Contacté, le ministre du Commerce, Michaël Sik Yuen, préfère toutefois attendre avant de confirmer une quelconque augmentation. Il explique qu’il attend le rapport du PPC, à l’issue de sa réunion cet après-midi, avant de prendre une décision sur les nouveaux prix. Interrogé sur la rumeur faisant état d’un litre d’essence pouvant atteindre Rs 70, le ministre précise que, si une hausse est décidée, celle-ci sera encadrée. «Il peut augmenter de 4 % à 10 % maximum», indique-t-il. Soit un litre d’essence compris entre Rs66,82 et Rs 70,68. Selon les chiffres disponibles hier, la hausse cumulée observée atteignait 14,6 % pour l’essence et le diesel, tandis que le Stabilisation and Intervention Reserve affichait une évolution de 3,4 %. Michaël Sik Yuen souligne toutefois que ces données sont évolutives et changent quotidiennement.

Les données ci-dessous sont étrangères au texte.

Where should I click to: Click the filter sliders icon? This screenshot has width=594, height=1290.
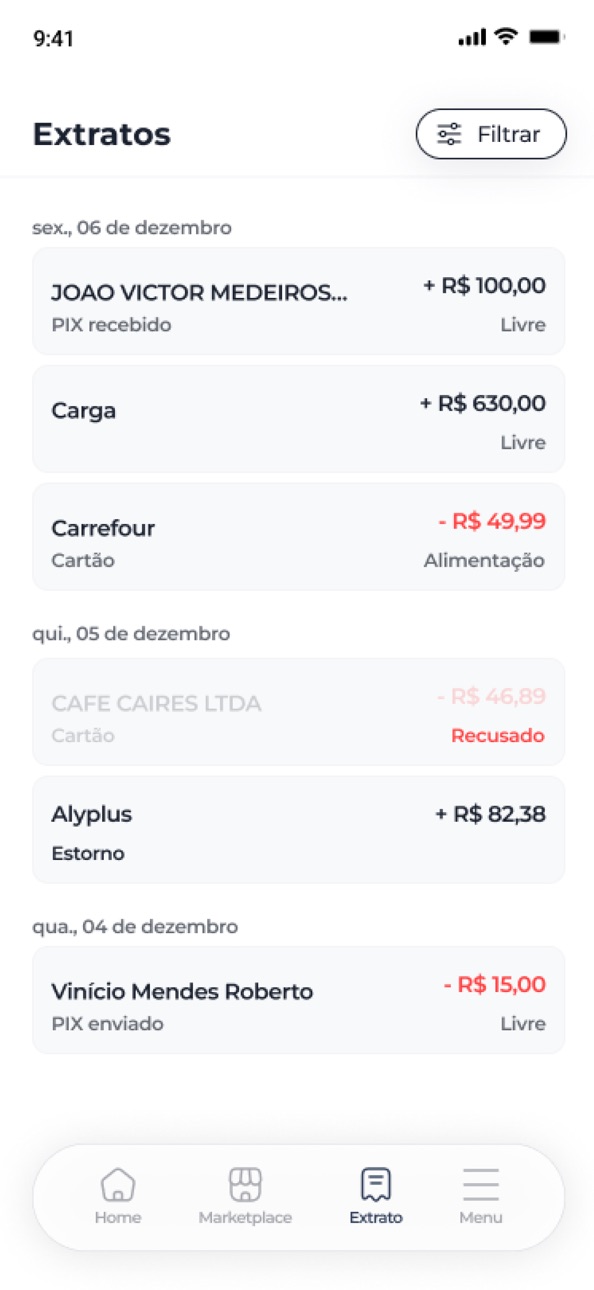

Tout en reconnaissant l’incertitude liée aux tensions géopolitiques, en particulier au conflit au Moyen-Orient, l’ACIM considère que toute décision concernant les prix des carburants devrait aussi tenir compte de la situation des consommateurs. Pour l’association, l’impact d’une éventuelle hausse ne peut être apprécié uniquement à travers son incidence sur le Price Stabilisation Account, mais doit également prendre en considération les difficultés économiques auxquelles font face les ménages.
L’association suggère ainsi d’intégrer la situation des consommateurs parmi les critères pris en compte dans la détermination des prix de l’essence et du diesel. Elle préconise également une révision de la structure actuelle, avec la possibilité de revoir à la baisse certaines taxes et contributions lorsque les conditions économiques pèsent davantage sur les consommateurs.
Autre demande : faire le point sur l’utilisation des contributions prélevées au fil des années et vérifier dans quelle mesure elles ont été utilisées efficacement. L’ACIM évoque entre autres les sommes destinées au financement des infrastructures de stockage des produits pétroliers, aux subventions sur le gaz ménager, la farine et le riz.